- [Task set]
[A] In the text on reactions to John McCain's cancer diagnosis, what kind of cancer was McCain diagnosed with?
[B] Continue the text on reactions to John McCain's cancer diagnosis, starting after its last sentence.

- [Document excerpt]
▼
"John McCain is an American hero & one of the bravest fighters I've ever known," Barack Obama tweeted after McCain was diagnosed with brain cancer earlier this week. "Cancer doesn't know what it's up against. Give it hell, John."
Obama's tweet is typical in tone and content to many expressions of support for McCain. Well-wishers often referenced his military service in Vietnam, directly or obliquely, praised his courage, and said he’d fight hard against cancer. McCain, everyone seems to agree, is battling a dangerous enemy, who’ll be defeated by the Senator's great valor and strength of character.
Obama and others are trying to express their admiration for McCain by framing cancer as a war. Still, while their intentions are understandable, the metaphor is misleading. Cancer isn't a battle, and personal qualities like strength, bravery, or honor can do little to halt the disease's progress.
▲
- [Data]
▼
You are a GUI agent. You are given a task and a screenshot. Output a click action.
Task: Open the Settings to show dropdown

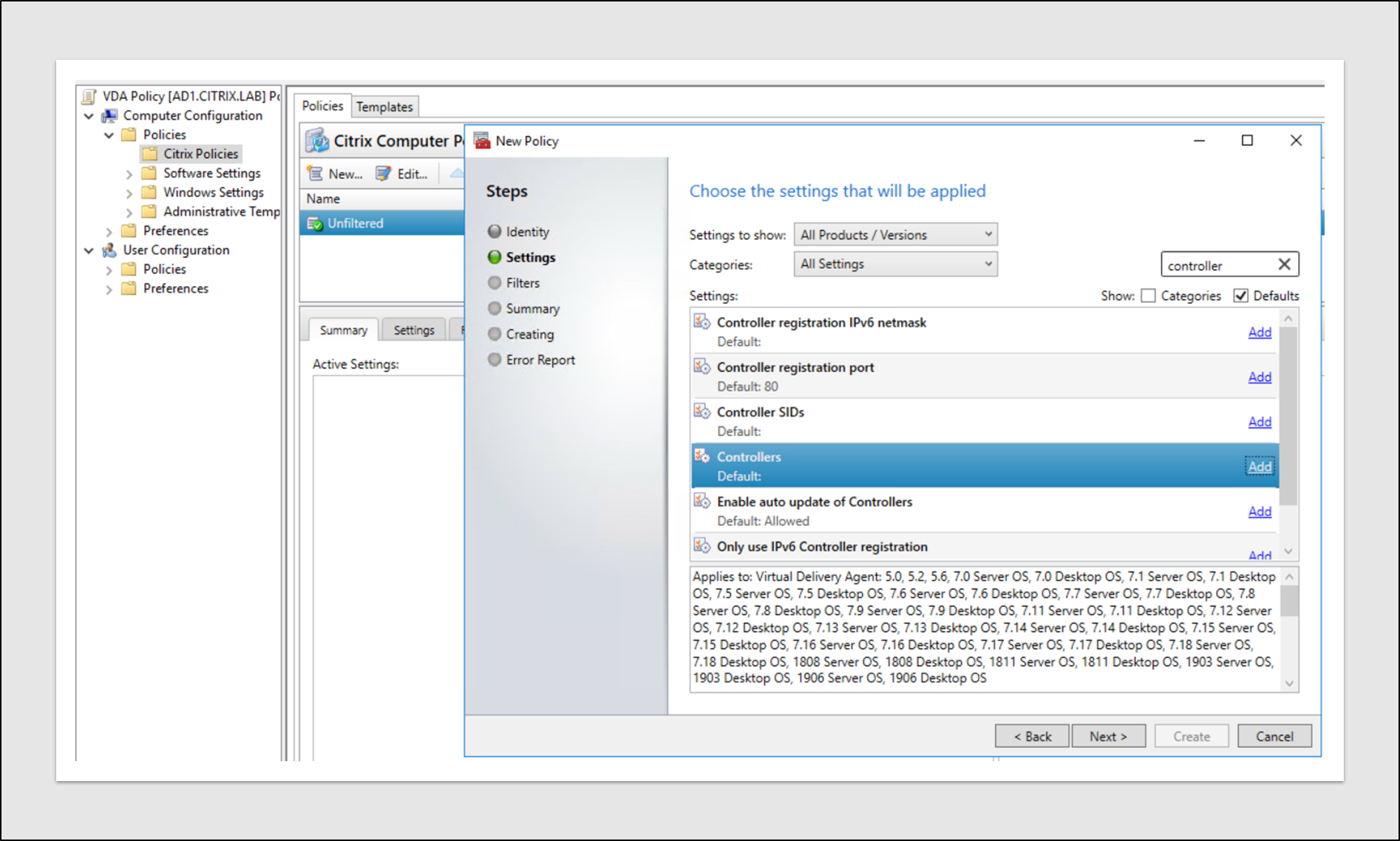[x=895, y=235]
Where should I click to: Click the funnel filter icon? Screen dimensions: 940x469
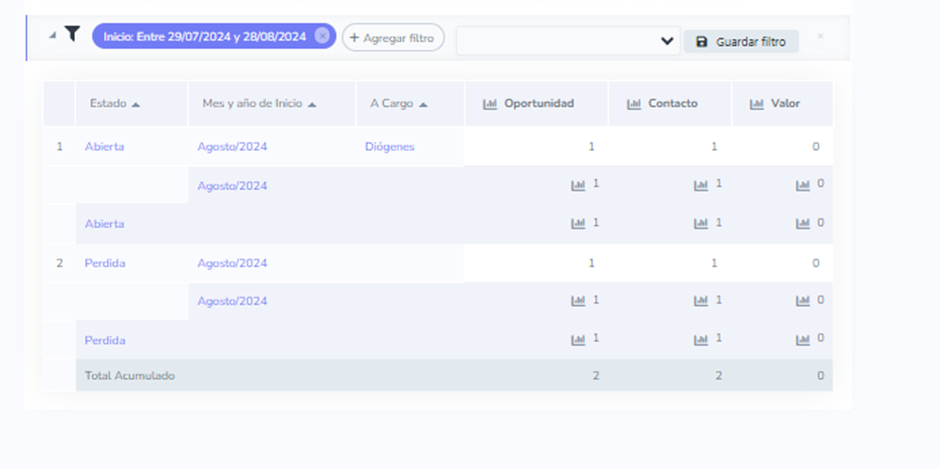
▲
- [Responses by task]
[A] Brain cancer.

[B]
McCain’s brain cancer is called glioblastoma. It’s extremely aggressive. The prognosis for anyone with the disease is bad; most people live only 16 to 18 months after diagnosis. For men over 60, the outlook is even worse.
My father-in-law lived for a little over a year after his diagnosis. He lost function and quality of life rapidly though; for the last few months he was mostly unable to communicate or care for himself. There wasn't much fighting involved in his decline. His doctors gave him chemo, which made him ill, and then he got sicker. The likelihood is that McCain will be dead or incapacitated by this time next year. If he’s lucky, he may beat the odds. But whether he does is largely up to the cancer, his body, and his doctors. It won't be because he's braver, or more willing to fight, than my wife's dad. "As I often talk about in the brain tumor community," Adam P. Newman told me on Twitter "such discourse [of cancer as a battle] also ridiculously implies that those who die are just 'not tough enough.'"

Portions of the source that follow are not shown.